ポテサラを購入する女性に対して「ポテサラくらい自分で作ったらどうだ」と言った男性。

冷凍餃子を食卓に並べた女性に対して「これは手抜きだよ」と言った男性。

その発言の裏には、どのような考えや価値観があったのか?取材班はその心理に迫る―

 

前回は相手にとってのコストを過小評価してしまったのではないか、という話をした。

 しかしそれだけでは相手を揶揄するような発言にはつながらない気がするのである。もう一つ、「作れるものは手間暇かけて自分で作るべきだ」という価値観が影響しているのではないか。つまり、

  1. 「ポテサラや餃子を作ることはそれほど大変ではない。」
  2. 「自分でできるなら自分でやるべきだ。
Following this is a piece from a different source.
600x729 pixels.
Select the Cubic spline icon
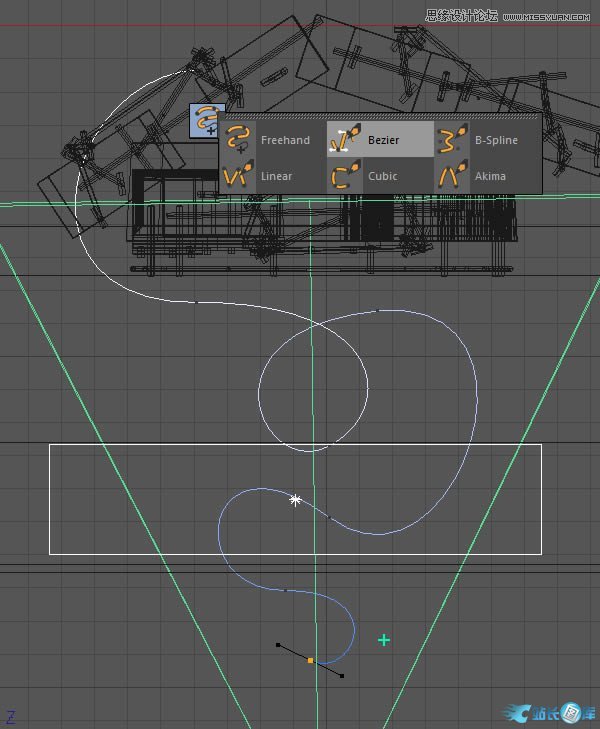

」

この2つの考えが共存していたからこそ件の言葉が男性の口を突いて出たのだと思う。

 

私は2については1より根が深いと思っている。2はいわゆる努力信仰の一種で、「努力することや苦労することは美徳で、楽をすることや手間を省くことは悪徳である」という価値観だ。こうした価値観は無意識のうちに私たちの心に染みついている節があり、そして様々な場面で顔を覗かせる。

 

だが、楽をすることや手間を省くことの一体何が”悪い”のだろうか?省力化・効率化は科学や技術の発展がもたらした恩恵であり、これらを受け入れることで時間や労力を削減できる。限られた時間や労力を”やらなければいけないこと”より”やりたいこと”に充てられるようになる。なんと幸せなことではないか。

 

もちろん、あらゆる場面で手を抜け、楽をしろと言っているわけではない。たとえば人の宿題を丸写しすることは適切な手抜きとはいえない。習ったことをもとに自分の頭で考えて、自分の答えを表現する。そういった過程に意味があるからだ。大切なのは目的を意識し、それを実現するうえで重要なことについては努力し、そうでないことについては適切に手を抜く(省力化する)ことだと思う。料理の例でいえば、茹でたじゃがいもをマッシュしたり餡を餃子の皮でせっせと包んだりする作業は、誰にとってどういう意味で重要なのだろうか?おいしい料理ができるなら、できるだけ低コストで済んだほうが幸せだと思うのだが...(もちろん、自分自身が手間をかけたくてそうしている人を否定するつもりは全くない。)

 

料理における省力化に対して反論として考えられるのは、「惣菜や冷食はおいしくない。」という意見である。料理はおいしいほうが良い。確かにおいしくないのは(それが単なる決めつけや偏見でなく真剣な感想であるならば)問題だ。この問題を解決する方法は一つ。「コストを払う」ことだ。それはもっと高くておいしいものを買えるようにお金を稼いだり、奥さんが手間暇かけられるだけの十分な時間を作ってあげたり、あるいはもっとシンプルに―自分でつくることだ。横柄なクレーマーに身を落とすのではなく、問題を解決するための実行可能な策を考えたほうが良い。

 

さて、ポテサラ事件と冷凍餃子事件の背景に、

  1. 相手にとってのコストを過小評価してしまう傾向
  2. 努力信仰

があるのではないかという話を長々と、かつ大げさにしてきた。

1の対策としては自分の経験則を押し付けないこと、そして経験がなくてわからないなら一度自分で経験することが大切である。

2の対策としては、目標を意識し、「その努力(コスト)は必要か?」と問いかけること。そして必要ならば、相手に押し付けるのではなく自分もそのコストを負うことが大切だろう*1

 

個人的にはポテサラよりも餃子よりも二郎が食べたいです。終わり。

*1:また、今回の話題とはやや逸れるが「努力はすべてを解決する」という類の考え方には注意が必要だ。現実は努力だけで解決できる場面は限られている。にもかかわらず努力信仰にすがってしまうと、解決できない原因を自分の努力不足に帰してしまい、自身を追い詰めてしまうことにつながりかねない。必要な努力を適切な方向に向けることが大切なのだろう。